Each line from the one holding "Task: Select the Interceptions stat row" through the end of the records should be returned exactly, while pictures are skipped.

## Saved data entries
= = = = =

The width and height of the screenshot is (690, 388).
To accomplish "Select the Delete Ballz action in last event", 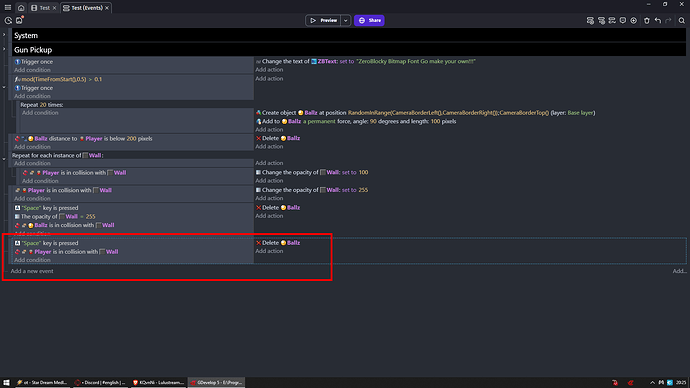I will (x=278, y=243).
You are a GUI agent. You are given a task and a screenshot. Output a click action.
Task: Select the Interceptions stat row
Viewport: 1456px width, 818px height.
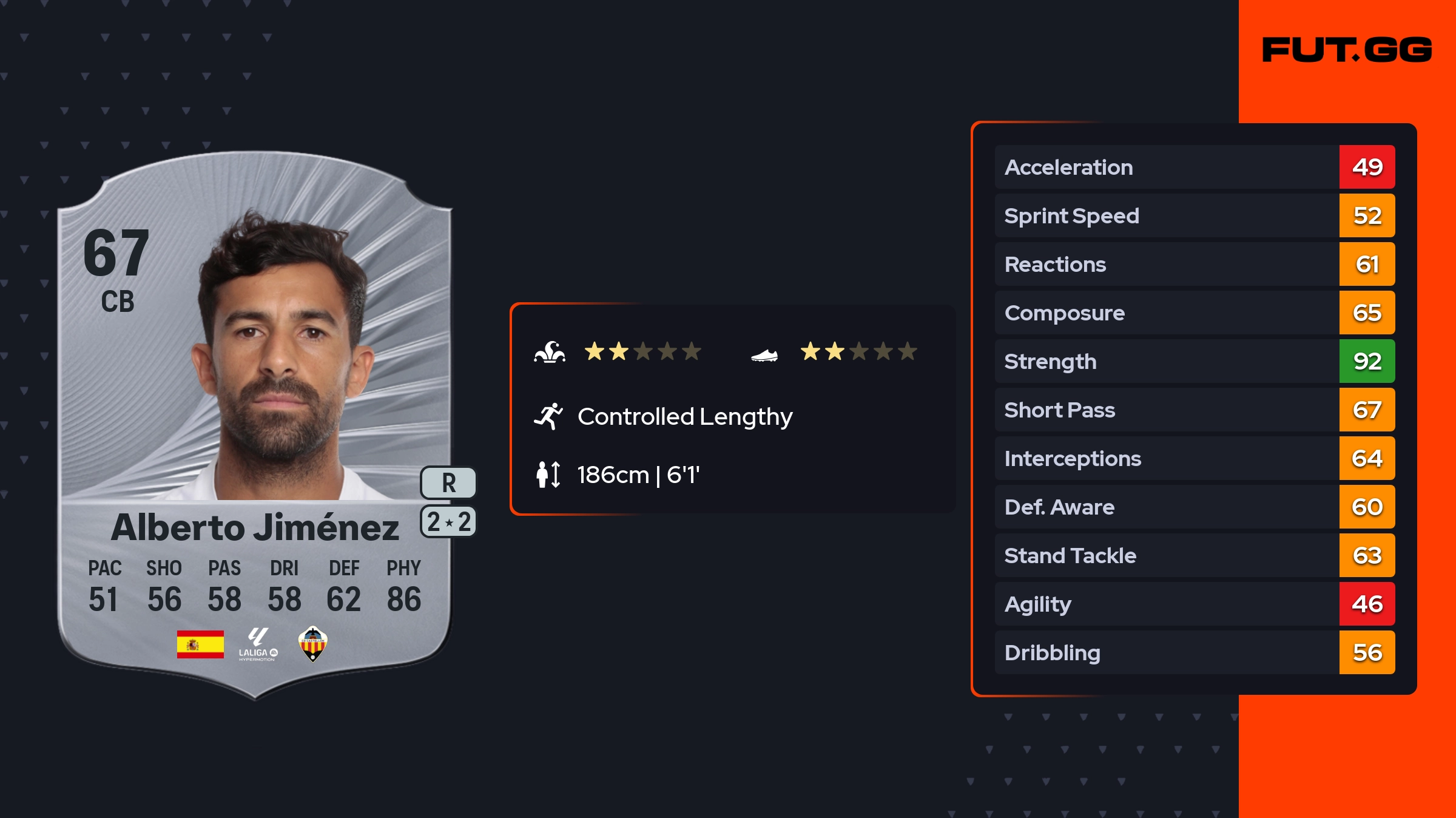click(x=1165, y=459)
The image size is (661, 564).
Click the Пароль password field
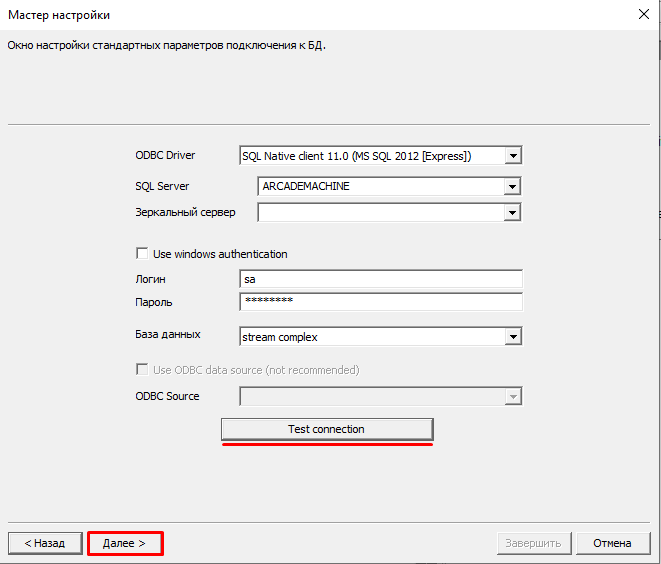(380, 302)
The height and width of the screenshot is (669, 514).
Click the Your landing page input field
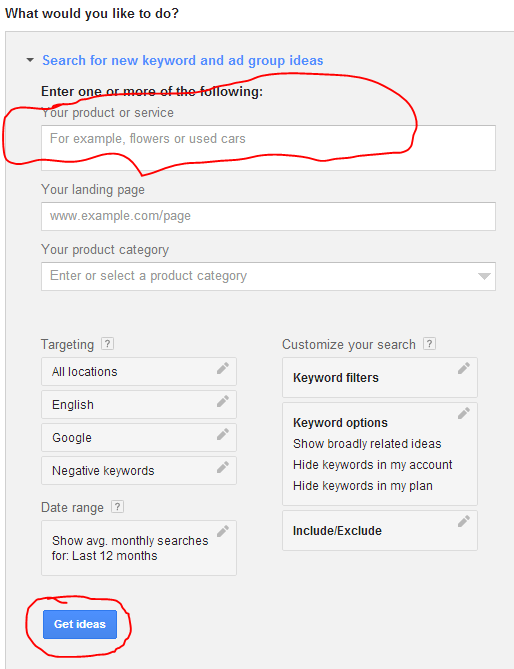pyautogui.click(x=268, y=216)
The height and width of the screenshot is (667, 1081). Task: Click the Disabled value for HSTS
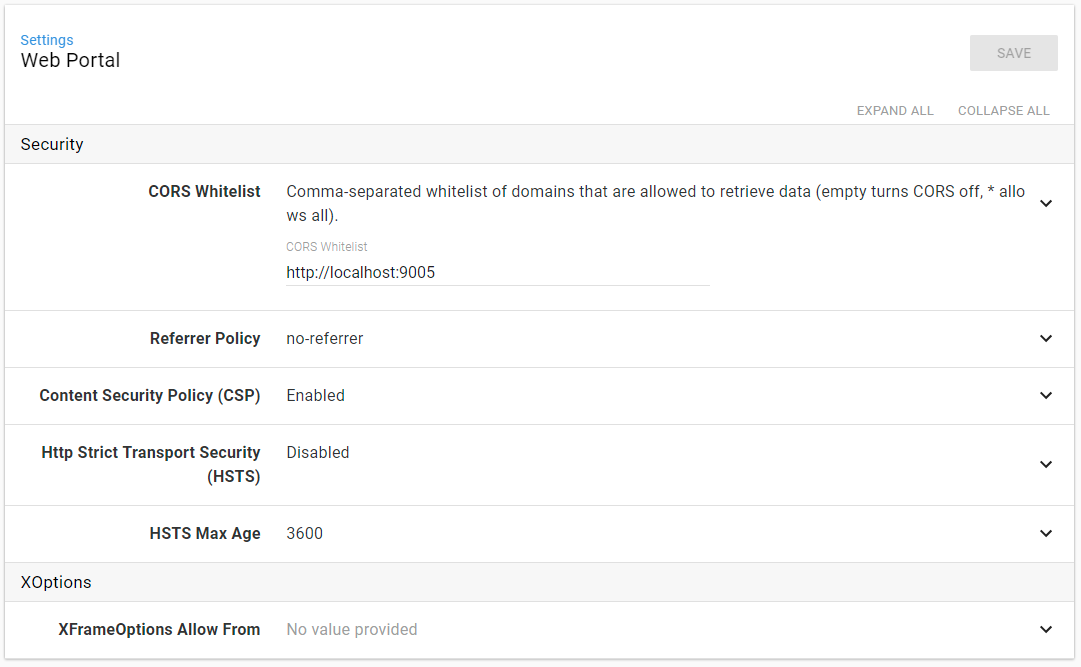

= = = = =

## TASK OUTPUT
Task: Select the Interceptions stat row
Viewport: 1456px width, 818px height.
click(x=1165, y=459)
The image size is (661, 564).
Click the Пароль password field
(380, 302)
The height and width of the screenshot is (669, 514).
Click the Your landing page input field
pyautogui.click(x=268, y=216)
The height and width of the screenshot is (667, 1081). Task: Click the Disabled value for HSTS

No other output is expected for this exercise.